Un autre axe d’adaptation possible consiste à mutualiser certaines capacités avec nos principaux partenaires. Une première opportunité réside dans la valorisation des synergies avec les partenaires membres de l’Otan, dans une logique de mutualisation avec le recours à des financements communs, dont nous pourrions tirer profit (financement de l’infrastructure de certaines de nos bases par exemple, via le projet « Air Basing »).
Une seconde approche consiste à établir des convergences sur les normes d’emploi, par exemple en développant des structures européennes, étudiées notamment dans le domaine du transport stratégique et du ravitaillement en vol. Ces nouvelles structures, souples, évolutives et à fort potentiel de croissance, permettront d’identifier les sources de mutualisation et d’économie et de favoriser les accords de coopération. Elles permettront in fine le partage d’outils et de structures sur la base d’une participation « à tiroir » (chaque pays pouvant décider des domaines d’application : maintenance, formation, sécurité des vols, préparation de mission…) sans remettre en question les principes de souveraineté (chaque pays conservant le contrôle opérationnel de ses moyens).
Dans cette logique de gains financiers par le biais d’adaptations capacitaires tout en veillant à minimiser les impacts sur les contrats opérationnels, la valorisation de la réserve opérationnelle est à envisager. Des unités de réservistes pourraient avantageusement compenser des réductions engagées sur des capacités particulièrement soumises à des pics d’activité, par exemple pour armer les structures C2.
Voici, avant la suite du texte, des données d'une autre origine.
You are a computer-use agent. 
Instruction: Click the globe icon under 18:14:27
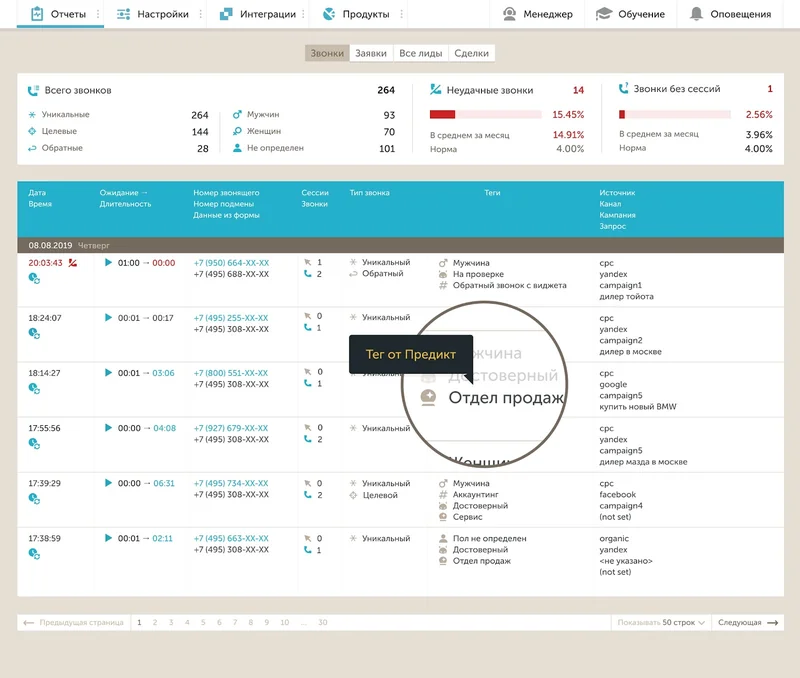[x=34, y=389]
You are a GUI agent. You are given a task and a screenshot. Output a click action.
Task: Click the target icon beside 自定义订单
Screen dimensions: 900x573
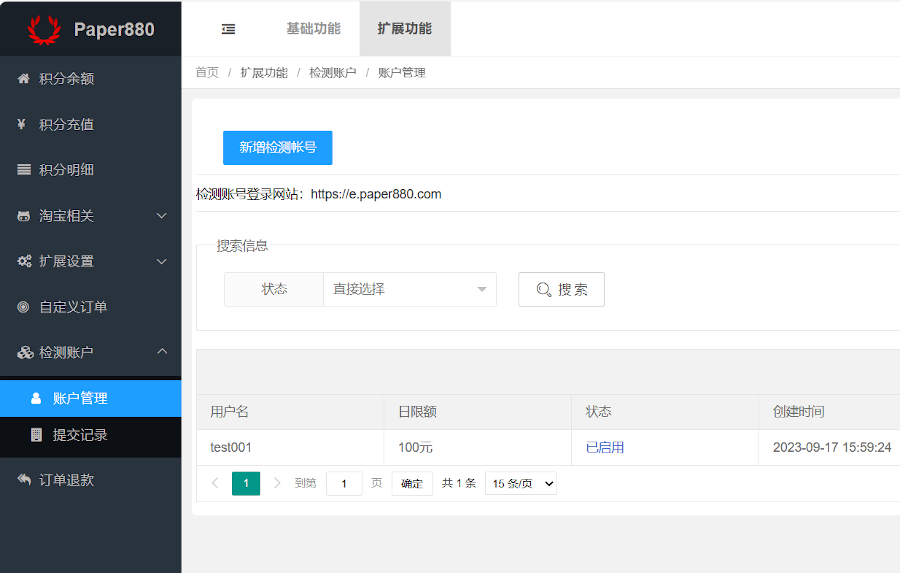coord(23,307)
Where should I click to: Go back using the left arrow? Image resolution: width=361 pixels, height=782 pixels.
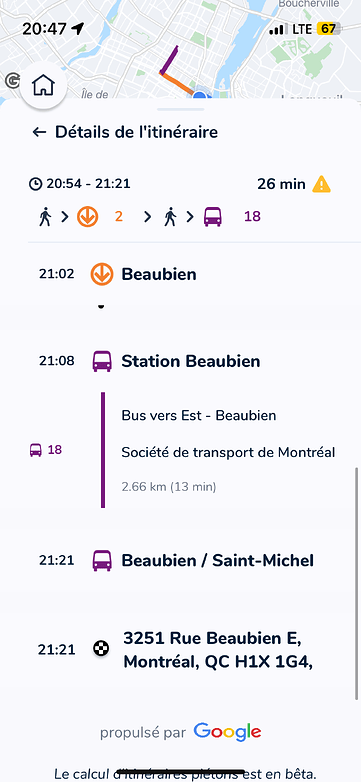(x=39, y=132)
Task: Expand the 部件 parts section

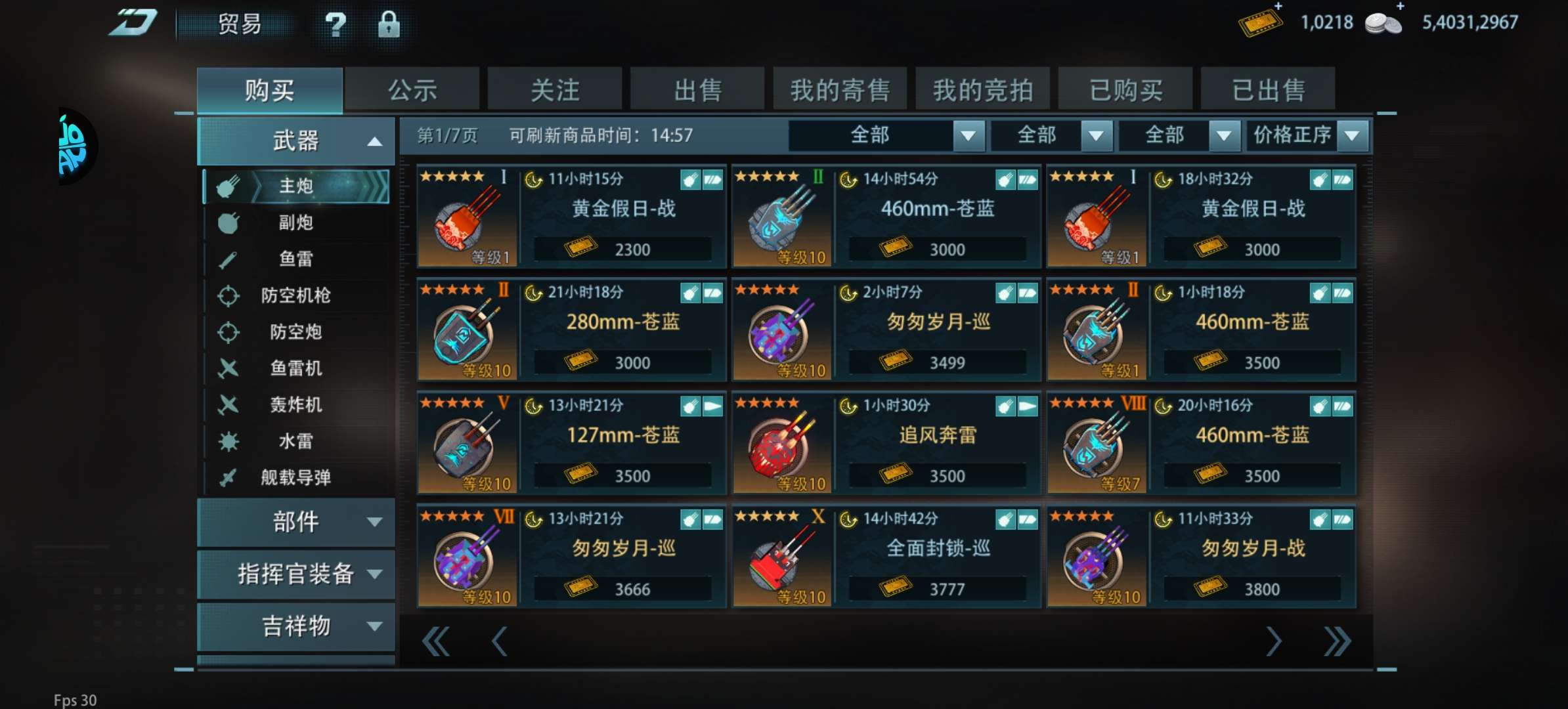Action: coord(296,522)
D’autres pistes demeurent enfin ouvertes pour rechercher de nouvelles ressources financières extrabudgétaires. De nouvelles cessions de fréquences méritent d’être étudiées, notamment dans le domaine des télémesures. Un axe nouveau consiste également à tenter d’obtenir des financements européens pour les capacités duales concourant à la sécurité européenne. En effet, la recherche et le développement du secteur de l’aéronautique civile et militaire représentent la plus grande part de la base industrielle et technologique de défense (BITD) en Europe et en France, développant 20 technologies parmi les 27 classées critiques. En outre, les retombées apportées par ces technologies vers le secteur industriel sont fréquentes, et bien au-delà du secteur de l’aéronautique. En outre, la R&T étant un vecteur adapté du renforcement de la construction de l’Europe de la Défense, cet axe est porteur de belles perspectives.
Enfin, des améliorations ne devraient pas être écartées en explorant à des coûts maîtrisés de nouveaux concepts qui se démarquent de ceux proposés traditionnellement par nos partenaires américains. L’utilisation de bombes planantes ou de missiles de croisière, associés aux nouvelles capacités ISR (satellites, capteurs électromagnétiques du Rafale SPECTRA), constituent une approche prometteuse dans le domaine de la suppression des défenses aériennes adverses (SEAD). ♦
(1) Une course aux armements chez les émergents.